A man of genius makes no mistakes. His errors are volitional and are the portals to discovery. - James Joyce
Backpropagation is the central mechanism by which artificial neural networks learn. It is the messenger telling the neural network whether or not it made a mistake when it made a prediction.
To propagate is to transmit something (light, sound, motion or information) in a particular direction or through a particular medium. To backpropagate is to to transmit something in response, to send information back upstream – in this case, with the purpose of correcting an error. When we discuss backpropagation in deep learning, we are talking about the transmission of information, and that information relates to the error produced by the neural network when it makes a guess about data. Backpropagation is synonymous with correction.
Untrained neural network models are like new-born babies: They are created ignorant of the world, and it is only through exposure to the world, experiencing it, that their ignorance is slowly relieved. Algorithms experience the world through data. So by training a neural network on a relevant dataset, we seek to decrease its ignorance. The way we measure progress is by monitoring the error produced by the network each time it makes a prediction. The way we achieve progress is by minimizing that error gradually in small steps. The errors are portals to discovery.
The knowledge of a neural network with regard to the world is captured by its weights, the parameters that alter input data as its signal flows through the neural network towards the net’s final layer, which will make a decision about that input. Those decisions are often wrong, because the parameters transforming the signal into a decision are poorly calibrated; they haven’t learned enough yet. Forward propagation is when a data instance sends its signal through a network’s parameters toward the prediction at the end. Once that prediction is made, its distance from the ground truth (error) can be measured.
So the parameters of the neural network have a relationship with the error the net produces, and when the parameters change, the error does, too. We change the parameters using optimization algorithms. A very popular optimization method is called gradient descent, which is useful for finding the minimum of a function. We are seeking to minimize the error, which is also known as the loss function or the objective function.
A neural network propagates the signal of the input data forward through its parameters towards the moment of decision, and then backpropagates information about the error, in reverse through the network, so that it can alter the parameters. This happens step by step:
You could compare a neural network to a large piece of artillery that is attempting to strike a distant object with a shell. When the neural network makes a guess about an instance of data, it fires, a cloud of dust rises on the horizon, and the gunner tries to make out where the shell struck, and how far it was from the target. That distance from the target is the measure of error. The measure of error is then applied to the angle and direction of the gun (parameters), before it takes another shot. Operations researchers will recognize that backpropagation resembles ideas in control theory regarding feedback and optimization.
Backpropagation takes the error associated with a wrong guess by a neural network, and uses that error to adjust the neural network’s parameters in the direction of less error. How does it know the direction of less error?

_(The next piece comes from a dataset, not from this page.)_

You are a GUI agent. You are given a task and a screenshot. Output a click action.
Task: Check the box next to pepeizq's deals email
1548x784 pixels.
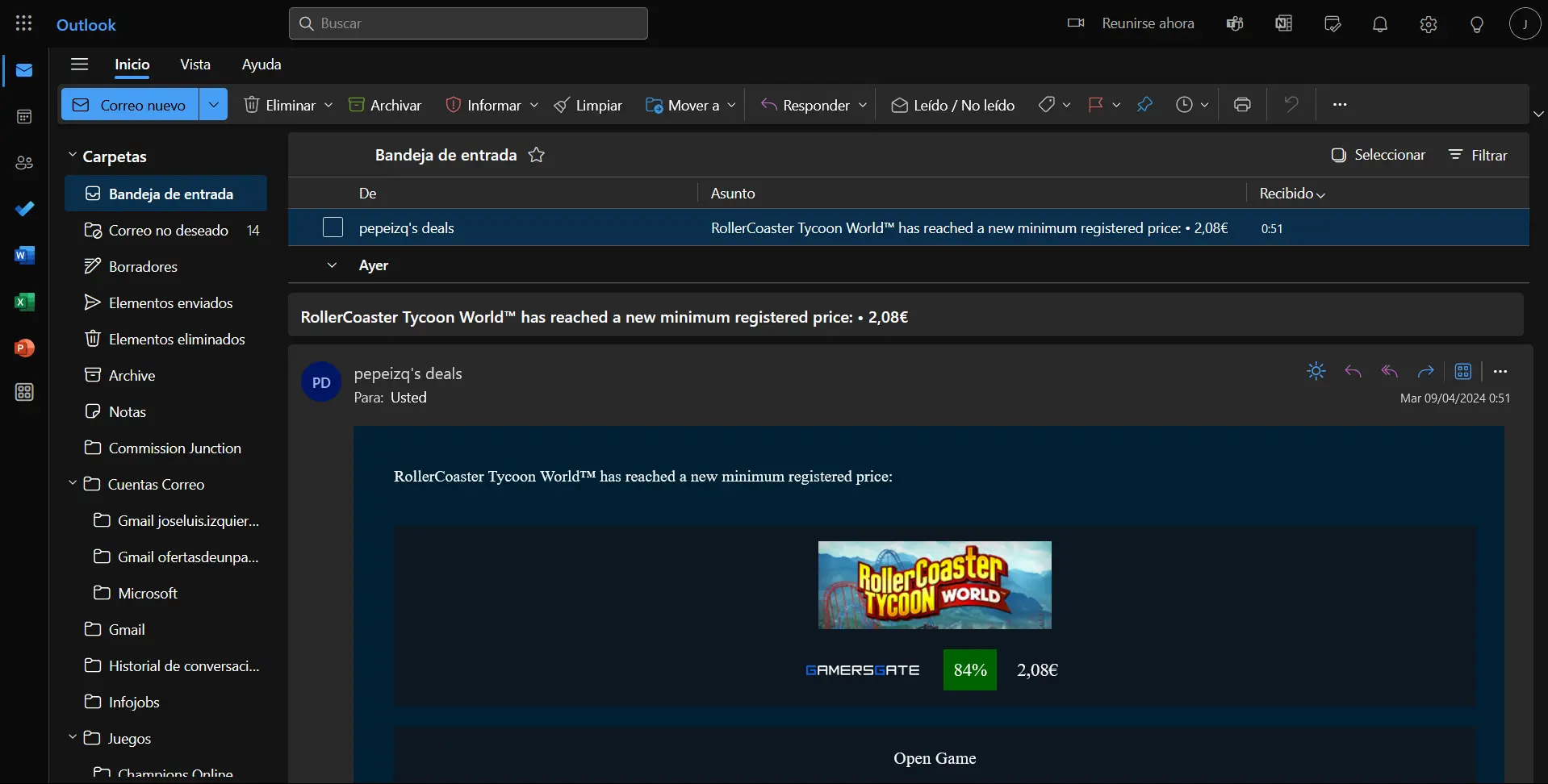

A gradient is a slope whose angle we can measure. Like all slopes, it can be expressed as a relationship between two variables: “y over x”, or rise over run. In this case, the
y is the error produced by the neural network, and
x is the parameter of the neural network. The parameter has a relationship to the error, and by changing the parameter, we can increase or decrease the error. So the gradient tells us the change we can expect in
y with regard to
To obtain this information, we must use differential calculus, which enables us to measure instantaneous rates of change, in this case is the tangent of a changing slope expressing the relationship of the weight to the neural network’s error. As the parameter changes, the error changes, and we want to move both variables in the direction of less error.
Obviously, a neural network has many parameters, so what we’re really measuring are the partial derivatives of each parameter’s contribution to the total change in error.
What’s more, neural networks have parameters that process the input data sequentially, one after another. Therefore, backpropagation establishes the relationship between the neural network’s error and the parameters of the net’s last layer; then it establishes the relationship between the parameters of the neural net’s last layer those the parameters of the second-to-last layer, and so forth, in an application of the chain rule of calculus.
It’s interesting to note that backpropagation in artificial neural networks has echoes in the functioning of biological neurons, which respond to rewards such as dopamine to reinforce how they fire; i.e. how they interpret the world. Dopaminergenic behavior tends to strengthen the ties between the neurons involved, and helps those ties last longer. While biological neurons do not perform backpropagation precisely (see further reading below), they appear to achieve the same effect by other means. That is, backpropagation allows artificial neural networks to roughly mimic certain narrow mechanisms of intelligence that are found in the example of intelligence that we have: the human brain.